- Information supplied -
>> start
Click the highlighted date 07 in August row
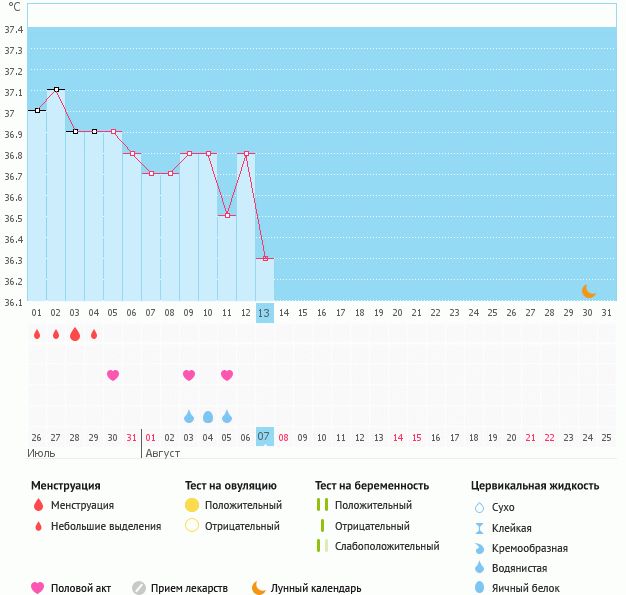626x595 pixels. pos(264,437)
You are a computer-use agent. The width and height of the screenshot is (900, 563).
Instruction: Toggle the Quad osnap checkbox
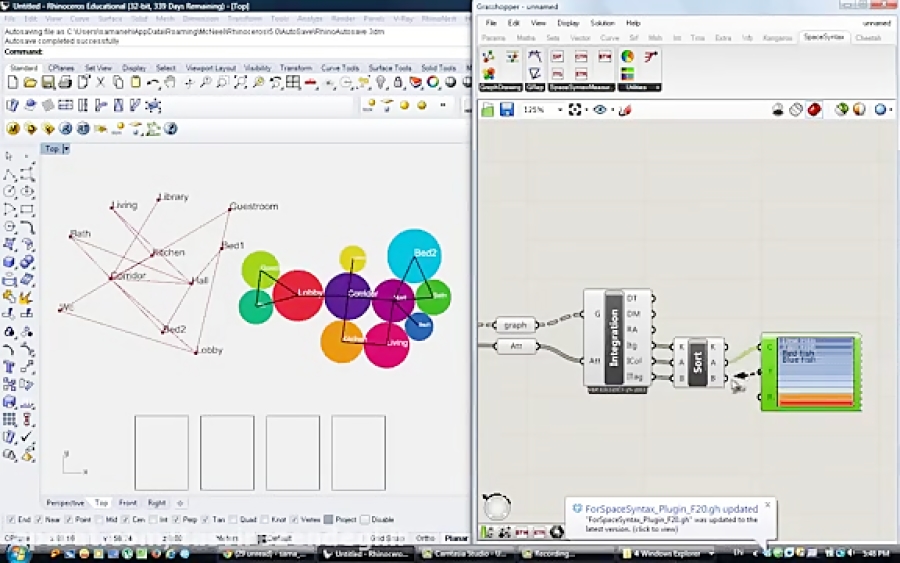pos(236,520)
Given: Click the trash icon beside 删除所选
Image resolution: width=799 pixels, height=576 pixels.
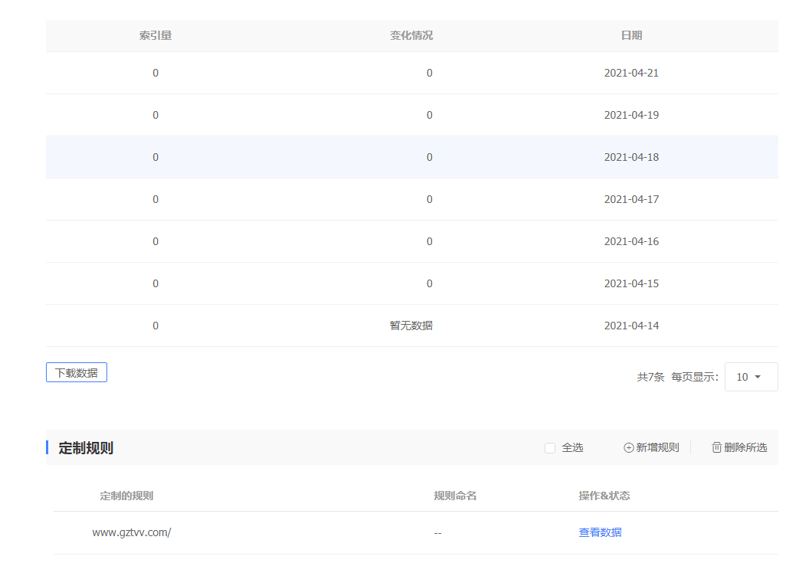Looking at the screenshot, I should 716,448.
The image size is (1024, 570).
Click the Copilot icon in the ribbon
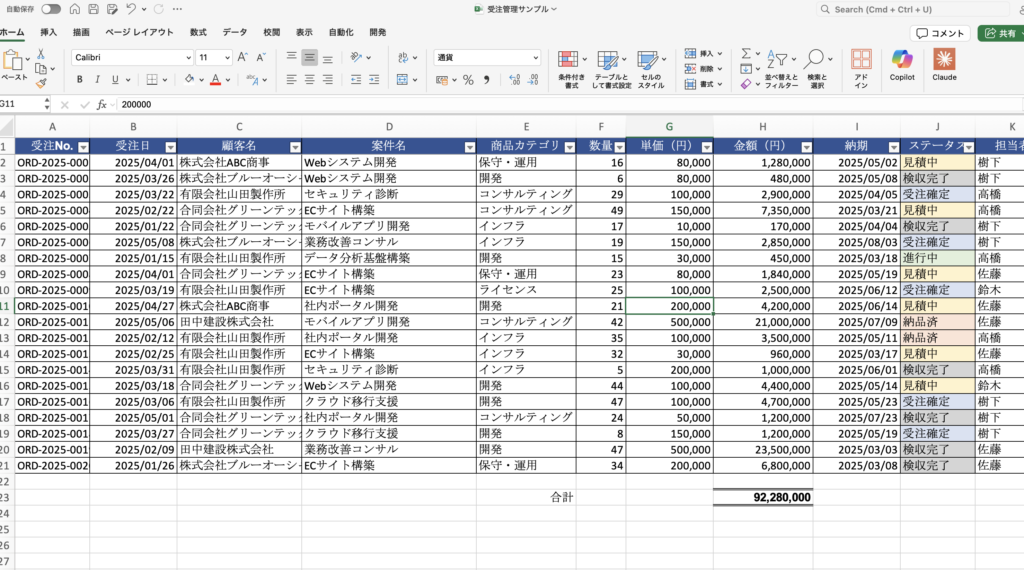point(902,61)
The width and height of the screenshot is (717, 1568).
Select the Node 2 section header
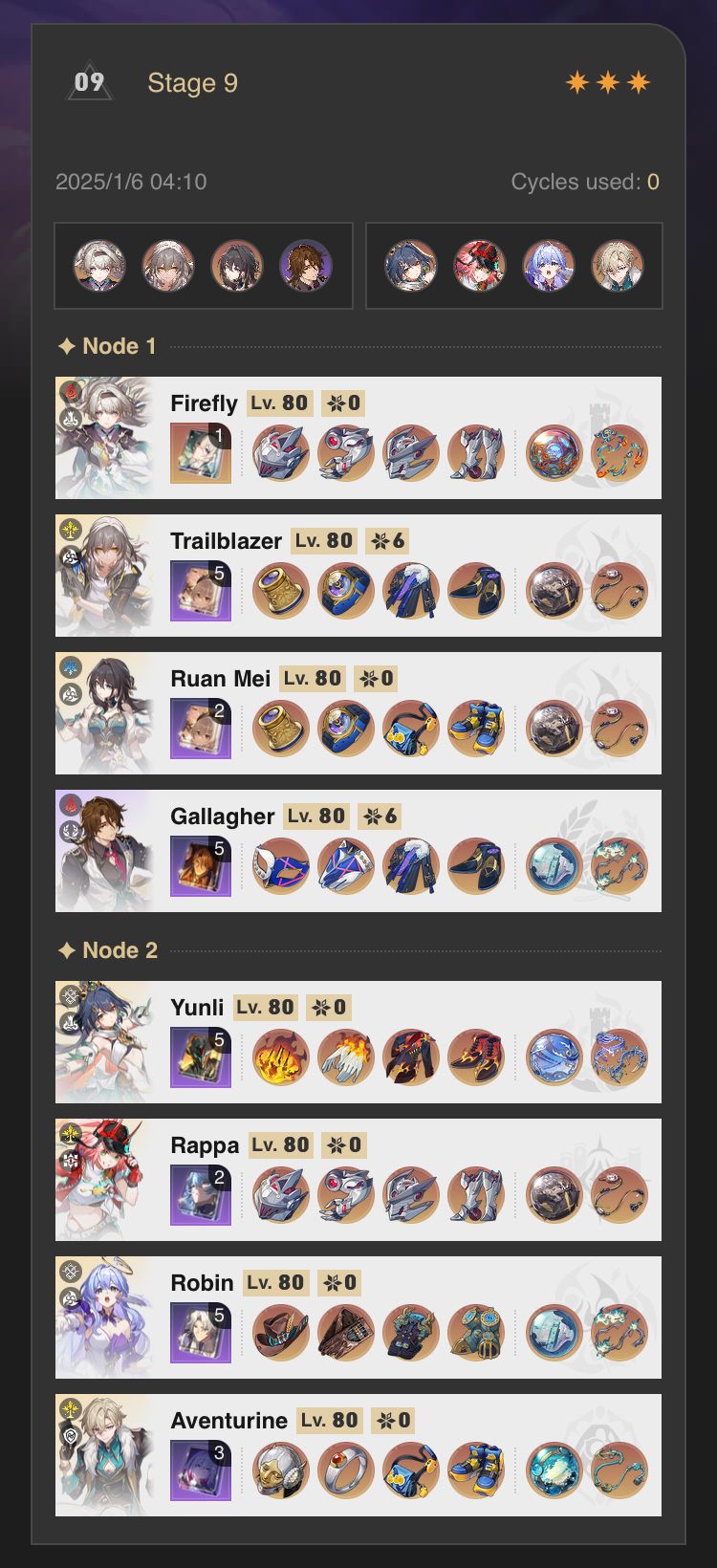point(108,950)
>> end
- Exercise details -
Copy the text lines of all the items above word for word, leaving out the pictures.

- Written response -
Click the highlighted date 07 in August row
626x595 pixels. pos(264,437)
You are a computer-use agent. The width and height of the screenshot is (900, 563).
Instruction: Toggle the Quad osnap checkbox
pos(236,520)
Given: Click the trash icon beside 删除所选
Image resolution: width=799 pixels, height=576 pixels.
Looking at the screenshot, I should 716,448.
The image size is (1024, 570).
Click the Copilot icon in the ribbon
point(902,61)
The width and height of the screenshot is (717, 1568).
Select the Node 2 section header
point(108,950)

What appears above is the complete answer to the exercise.